## GIVEN ENTRIES
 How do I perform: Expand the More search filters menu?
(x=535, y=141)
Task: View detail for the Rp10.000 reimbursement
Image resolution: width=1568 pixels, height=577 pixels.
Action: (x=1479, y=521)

---

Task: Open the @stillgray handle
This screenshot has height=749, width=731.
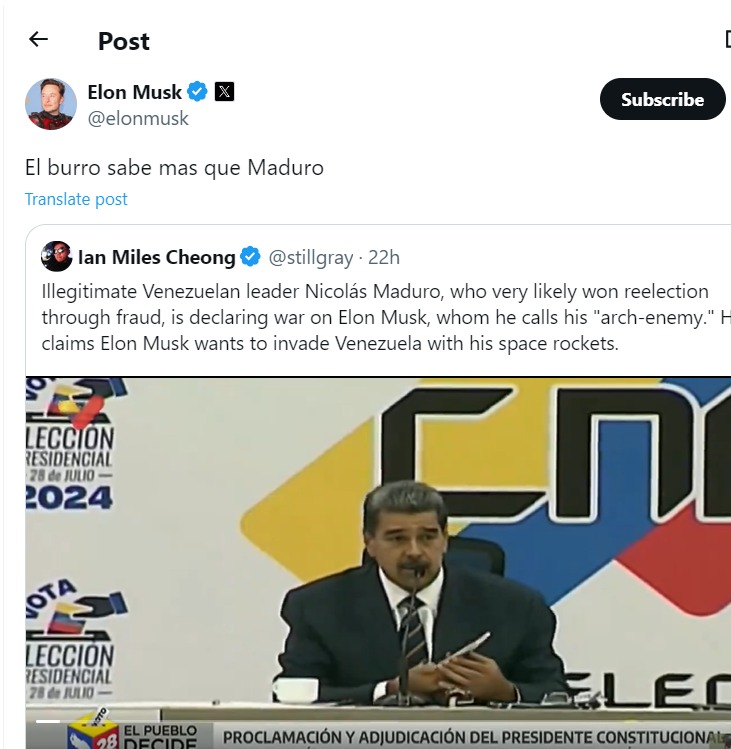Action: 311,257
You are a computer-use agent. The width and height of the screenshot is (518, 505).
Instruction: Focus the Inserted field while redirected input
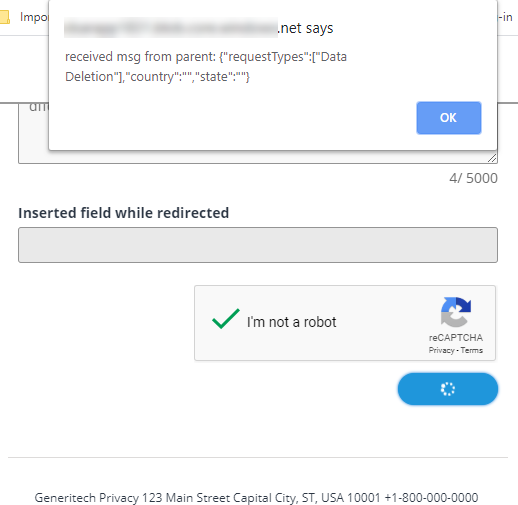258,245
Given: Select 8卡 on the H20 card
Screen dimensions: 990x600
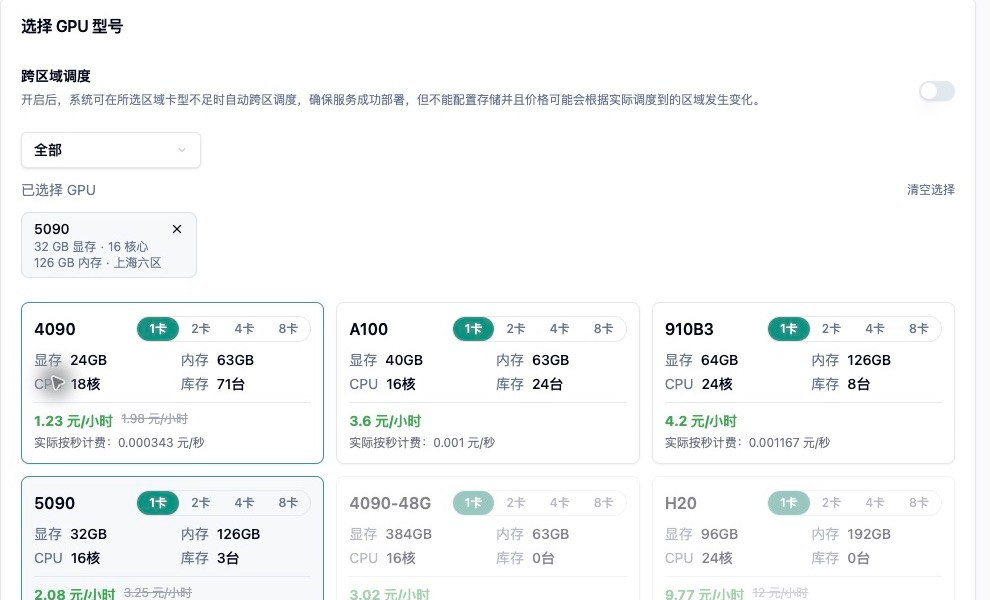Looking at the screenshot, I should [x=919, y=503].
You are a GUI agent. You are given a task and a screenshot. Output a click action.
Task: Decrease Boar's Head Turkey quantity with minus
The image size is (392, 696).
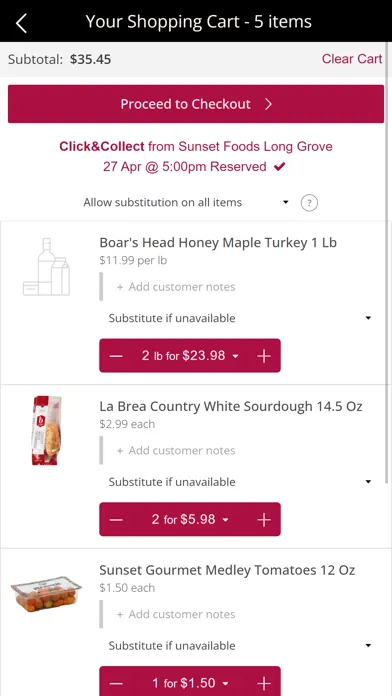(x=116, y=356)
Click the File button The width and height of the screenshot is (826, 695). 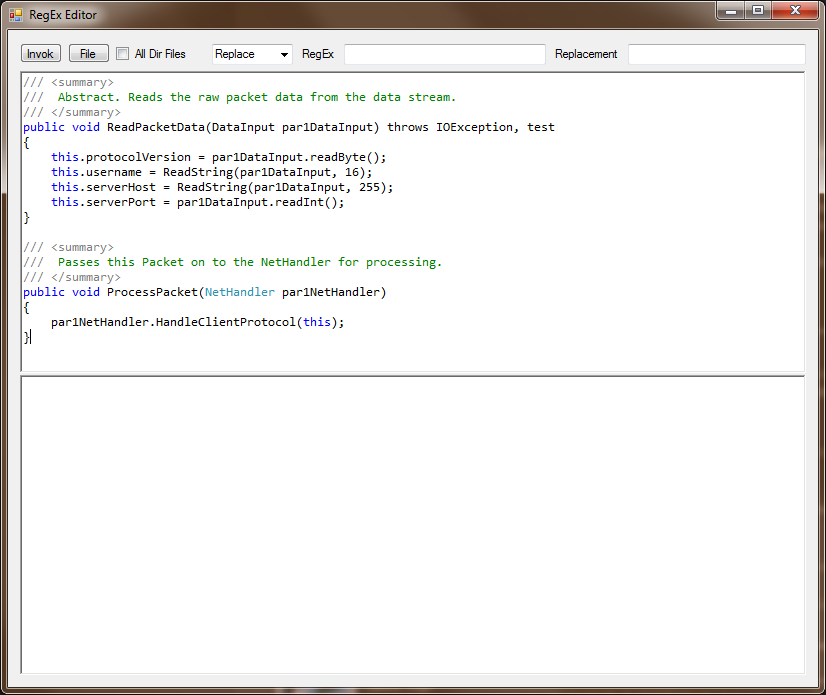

* * *

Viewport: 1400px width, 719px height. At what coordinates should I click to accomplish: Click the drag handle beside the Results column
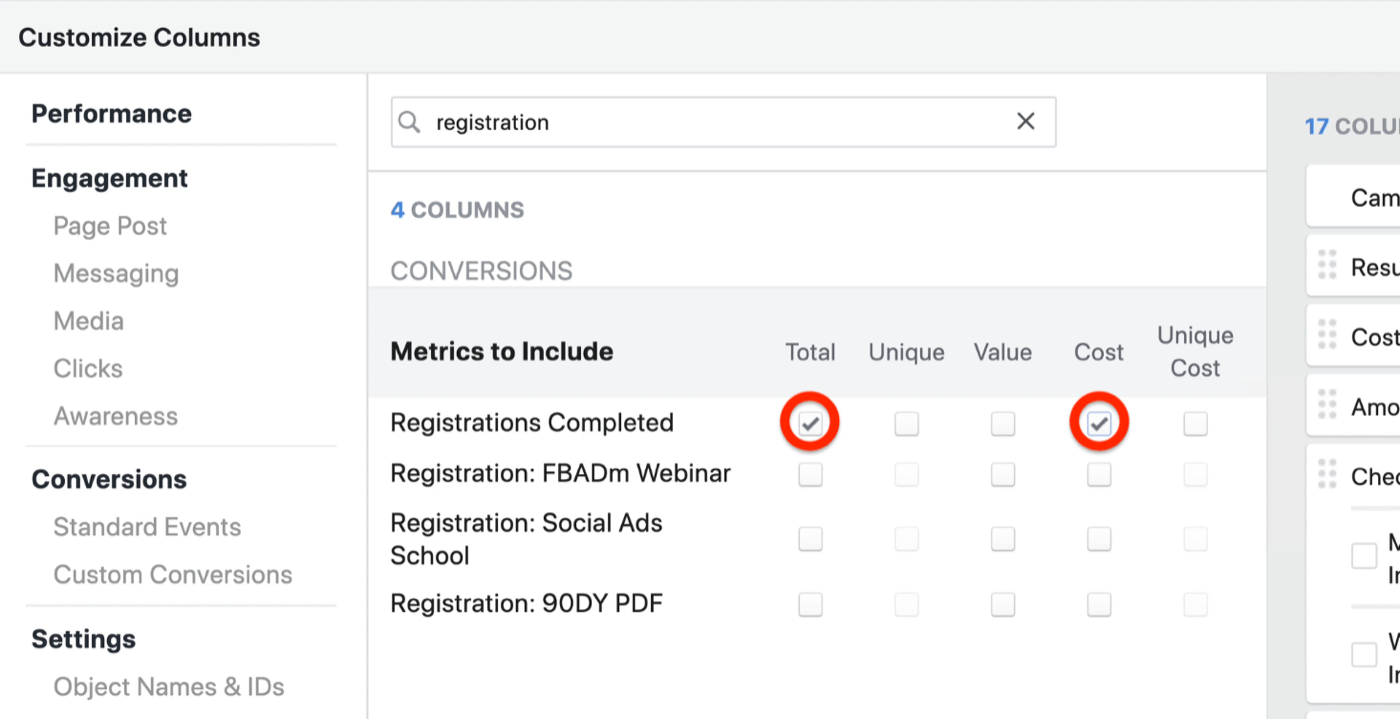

## PROBLEM DESCRIPTION
Could you transcribe exactly the entries above, but only the lines from the one with "Given: Select 8卡 on the H20 card" through the one with "Click the File", and without pictures?

## TASK ANSWER
Given: Select 8卡 on the H20 card
Screen dimensions: 990x600
Looking at the screenshot, I should [x=919, y=503].
You are a GUI agent. You are given a task and a screenshot. Output a click action.
Task: Decrease Boar's Head Turkey quantity with minus
The image size is (392, 696).
(x=116, y=356)
Click the File button The width and height of the screenshot is (826, 695). 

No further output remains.